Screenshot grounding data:
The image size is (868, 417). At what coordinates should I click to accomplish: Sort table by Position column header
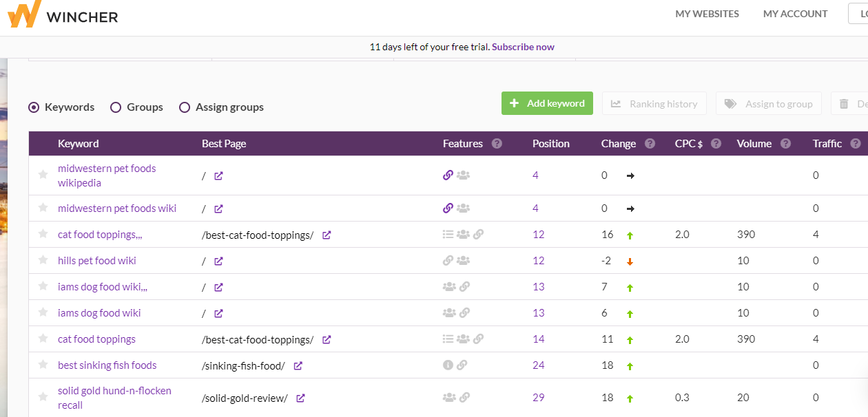(550, 144)
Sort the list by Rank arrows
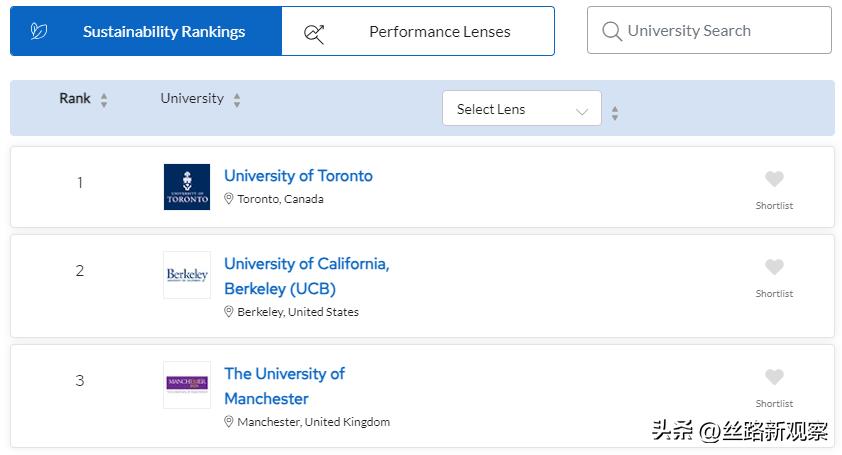This screenshot has width=842, height=455. pyautogui.click(x=104, y=100)
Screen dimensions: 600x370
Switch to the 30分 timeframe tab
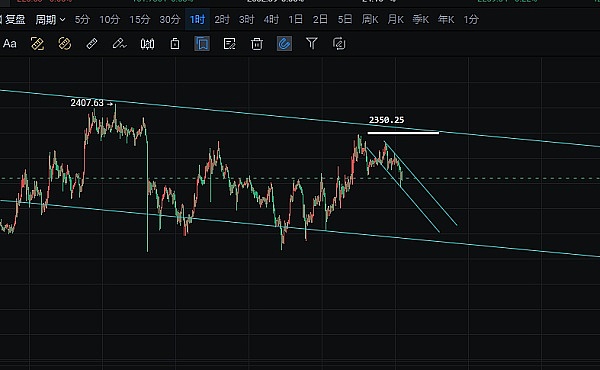tap(170, 20)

Task objective:
Print each record as it appears above, dropping every picture from the copy.

Task result:
The image size is (868, 417). At what coordinates should I click to accomplish: Sort table by Position column header
(550, 144)
Sort the list by Rank arrows
This screenshot has width=842, height=455. pyautogui.click(x=104, y=100)
Screen dimensions: 600x370
Switch to the 30分 timeframe tab
tap(170, 20)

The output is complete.